The first three methods are the same as the ones I mentioned in the inner product using HElib post (i.e., no packing, polynomial packing and subfield packing), and I also tried to do it using Paillier lib.

The source code is available at GitHub.

For all the methods, what is being done is basically initializing two vectors of fixed size ($VEC\_SIZE$). One contains even numbers, and the other contains odd numbers:

// Array u will have even numbers, and array v will have odd numbers
for (int i = 0; i < VEC_SIZE; i++) {
u[i] = 2*i;
v[i] = 2*i + 1;
}


After that, we do three steps which depend on the cryptosystem: encryption, element wise sum and decryption.

## Method 1

The first method uses HElib and encrypts the elements of the vectors individually, so we have one ciphertext for each element.

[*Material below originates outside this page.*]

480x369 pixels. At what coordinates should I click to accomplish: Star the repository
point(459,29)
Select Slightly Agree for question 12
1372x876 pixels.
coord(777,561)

// Vectors to hold the ciphertexts created from the elements of u and v
std::vector<Ctxt> encU(VEC_SIZE, Ctxt(pk));
std::vector<Ctxt> encV(VEC_SIZE, Ctxt(pk));

// Each element is encrypted individually
for (int i = 0; i < VEC_SIZE; i++) {
Ctxt tempU(pk);
pk.Encrypt(tempU, to_ZZX(u[i]));
encU[i] = tempU;

Ctxt tempV(pk);
pk.Encrypt(tempV, to_ZZX(v[i]));
encV[i] = tempV;
}


The sum and the decryption also work on each vector position independently:

// Sum vectors element wise. The sum is stored in U
for (int i = 0; i < VEC_SIZE; i++) {
encU[i] += encV[i];
}

// Decrypt result
for (int i = 0; i < VEC_SIZE; i++) {
ZZX element;
sk.Decrypt(element, encU[i]);
result[i] = conv<long>(element[0]);
}


## Method 2

For Method 2 and Method 3, we use HElib’s very useful ciphertext packing feature to reduce the number of ciphertexts generated and, consequently, reduce the overall execution time.

The second method uses the polynomial packing, which embeds a vector’s elements in the coefficients of a polynomial:

// ZZX is a class for polynomials from the NTL library, on top of which HElib is built
ZZX U, V;

// Set the length of the polynomial U(x) and V(x)
U.SetLength(VEC_SIZE);
V.SetLength(VEC_SIZE);

// Set the coefficients of the polynomials U(x) and V(x).
for (int i = 0; i < VEC_SIZE; i++) {
SetCoeff(U, i, u[i]);
SetCoeff(V, i, v[i]);
}


The polynomials are then encrypted as just one ciphertext each:

// Ciphertexts that will hold the polynomials encrypted using public key pk
Ctxt encU(pk);
Ctxt encV(pk);

// Encrypt the polynomials into the ciphertexts
pk.Encrypt(encU, U);
pk.Encrypt(encV, V);


After that, we do the sum and the decryption of the resulting polynomial:

// Multiply the ciphertexts and store the result into encU
encU += encV;

// Decrypt the multiplied ciphertext into a polynomial using the secret key sk
ZZX resultPoly;
sk.Decrypt(resultPoly, encU);


The final step for this method is to unpack the polynomial into the original result form (array of integers):

// Assign the values of the polynomial's coefficients to the result vector
for (int i = 0; i < VEC_SIZE; i++) {
result[i] = conv<long>(resultPoly[i]);
}


## Method 3

The third method is similar to the second one, but uses HElib’s subfield packing. A way to think about subfield packing is that we still have the vector representation of our data (instead of transforming them to polynomials), but all the elements are packed into one single ciphertext.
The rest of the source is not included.